[Element and text position data]
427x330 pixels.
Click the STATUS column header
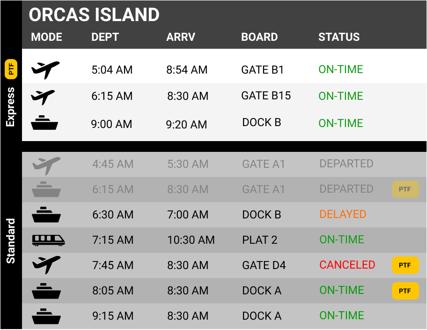click(x=339, y=37)
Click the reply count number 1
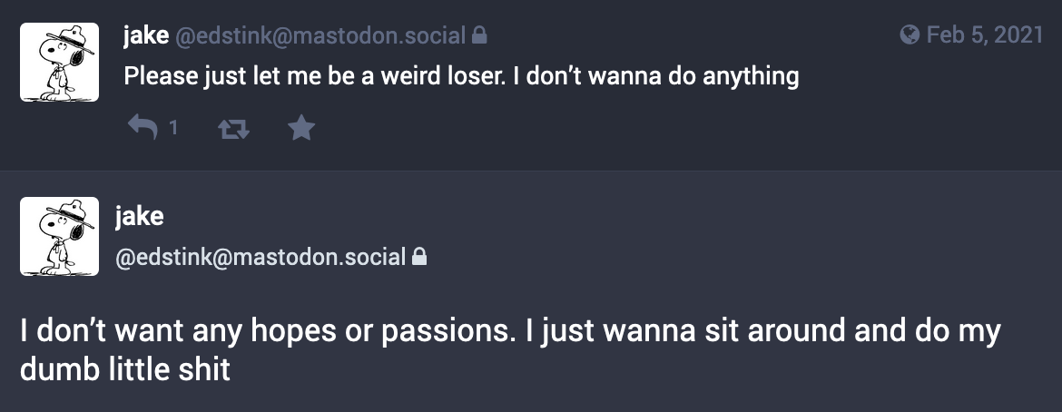This screenshot has height=412, width=1062. [173, 127]
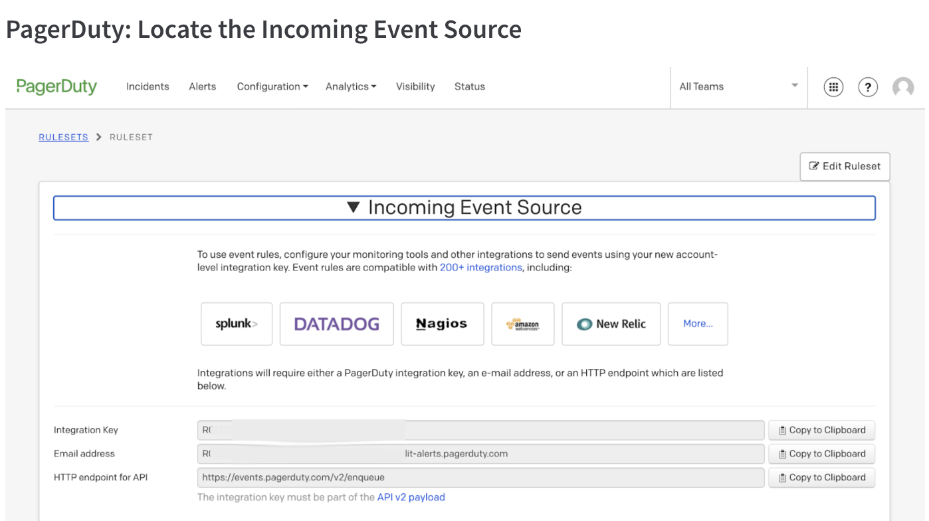
Task: Click the help question mark icon
Action: (x=868, y=87)
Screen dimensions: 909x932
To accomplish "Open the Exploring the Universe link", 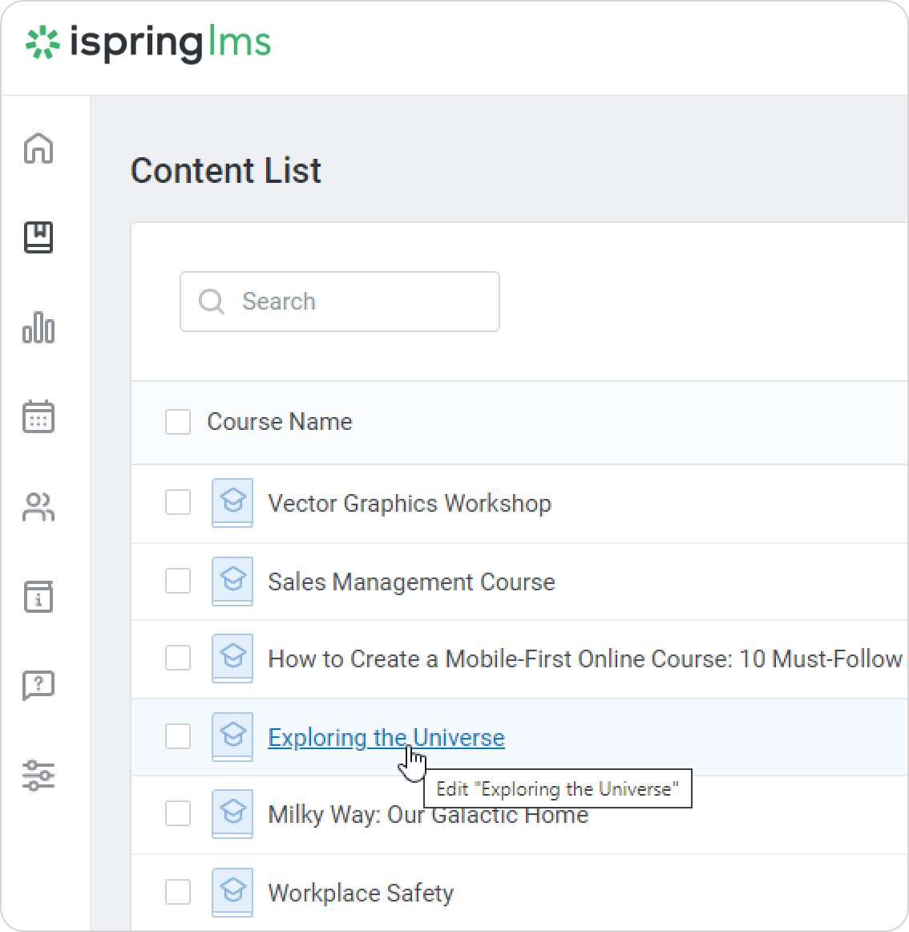I will coord(386,737).
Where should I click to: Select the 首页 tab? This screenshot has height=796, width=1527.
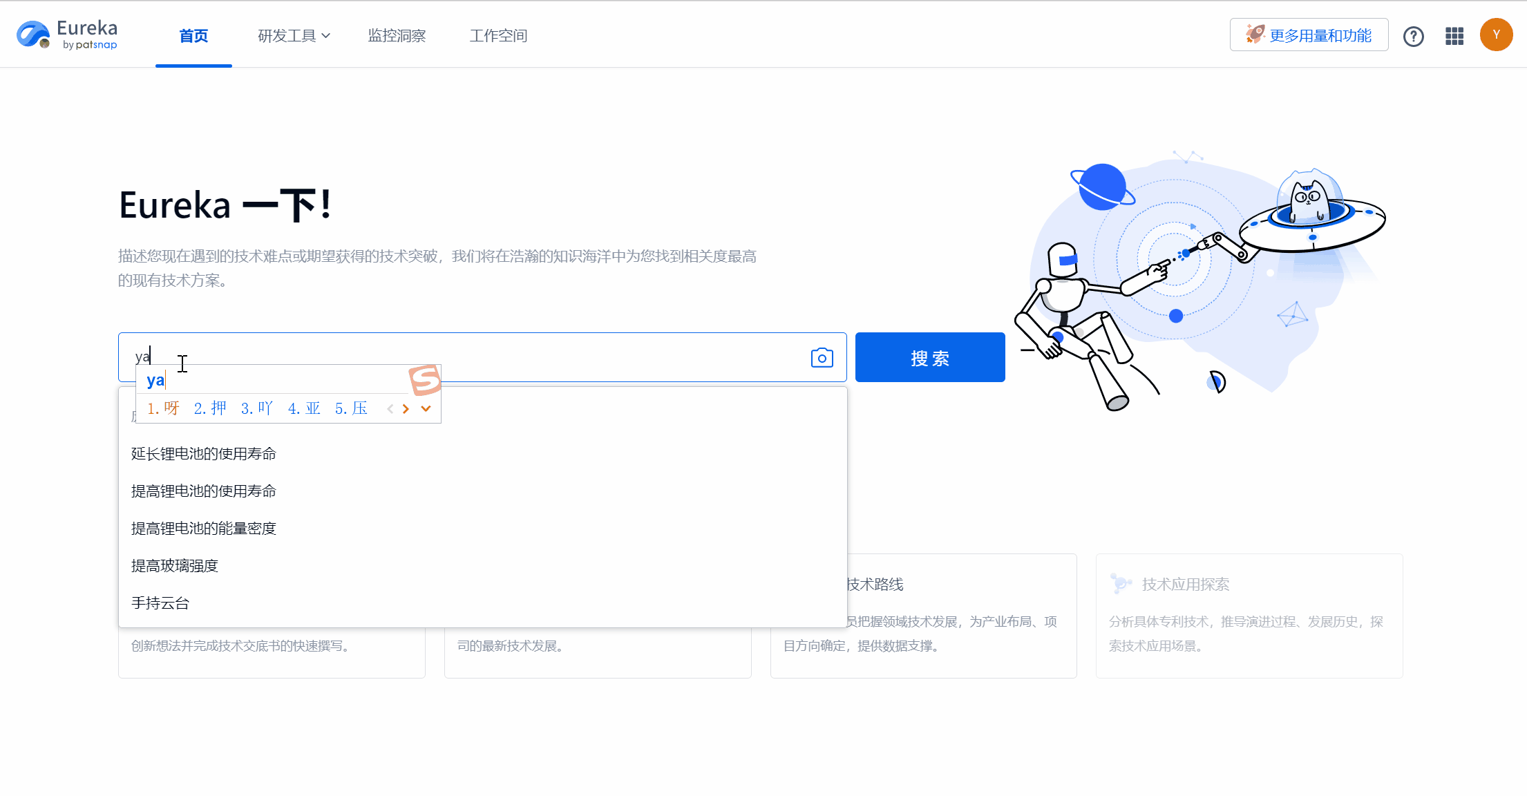point(193,36)
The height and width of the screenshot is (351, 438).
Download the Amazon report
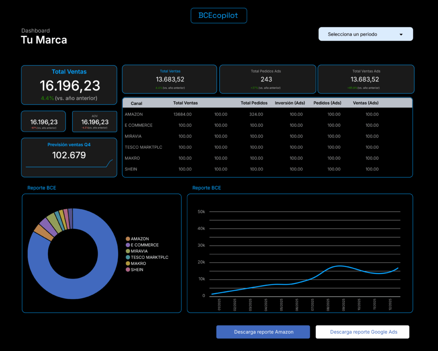(263, 332)
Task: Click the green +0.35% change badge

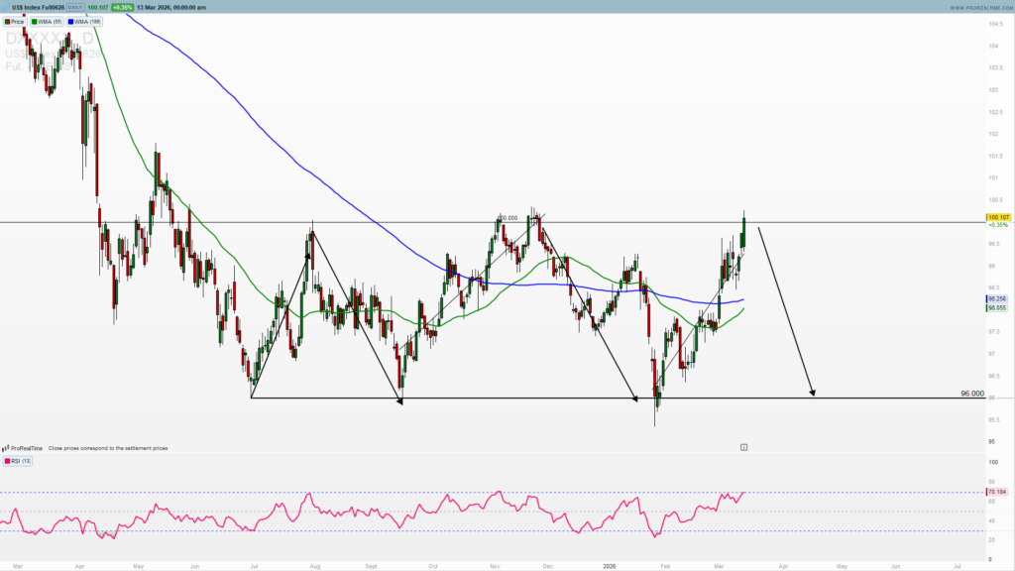Action: coord(123,7)
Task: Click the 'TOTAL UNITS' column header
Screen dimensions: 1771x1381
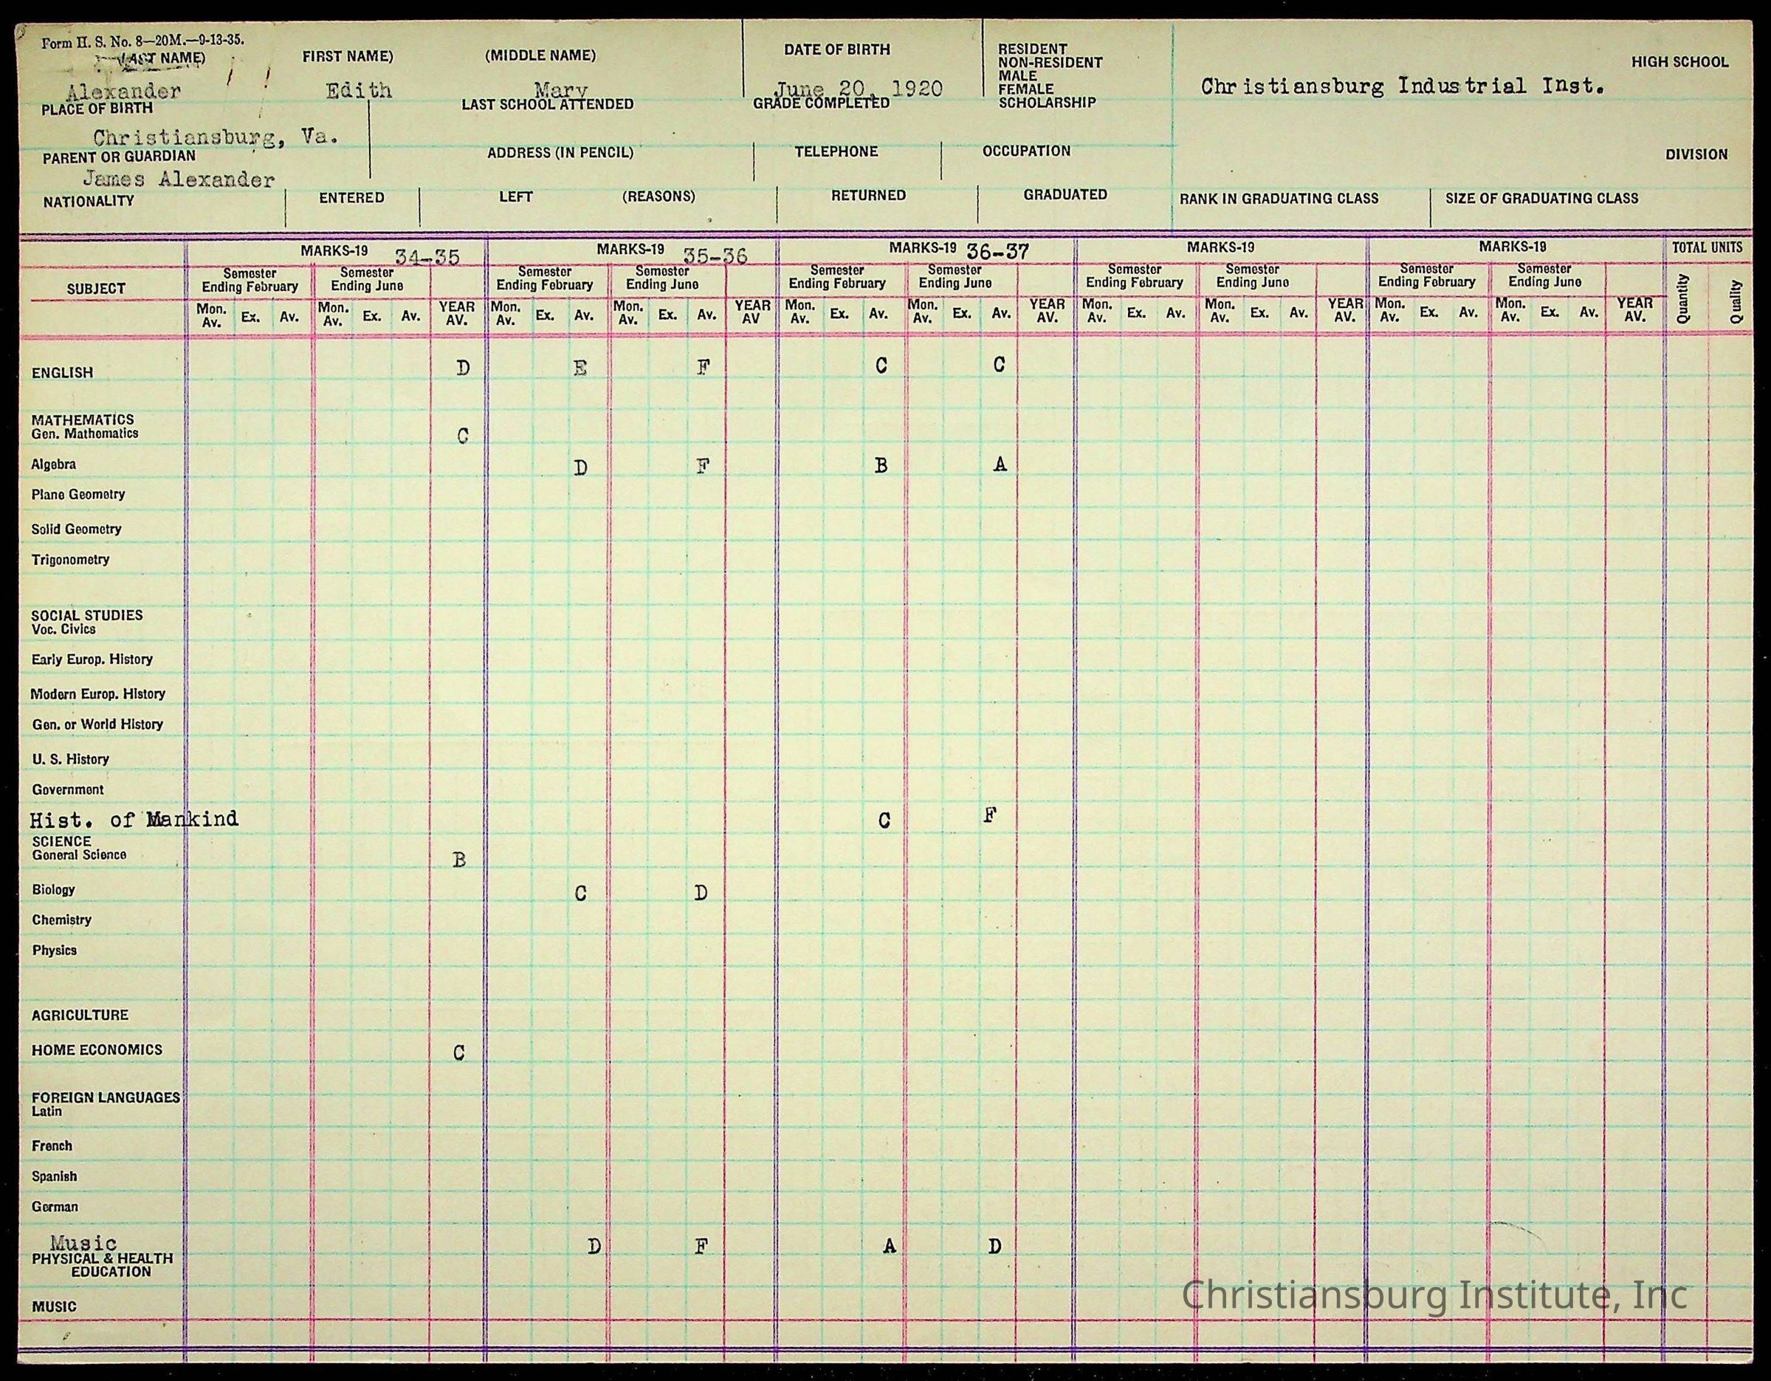Action: click(x=1707, y=247)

WHAT YOU WILL DO.
Pick out each line in the items above that contains the string "header", and copy those lines unchanged.

FINAL RESULT.
Click the STATUS column header
Task: Click the 'TOTAL UNITS' column header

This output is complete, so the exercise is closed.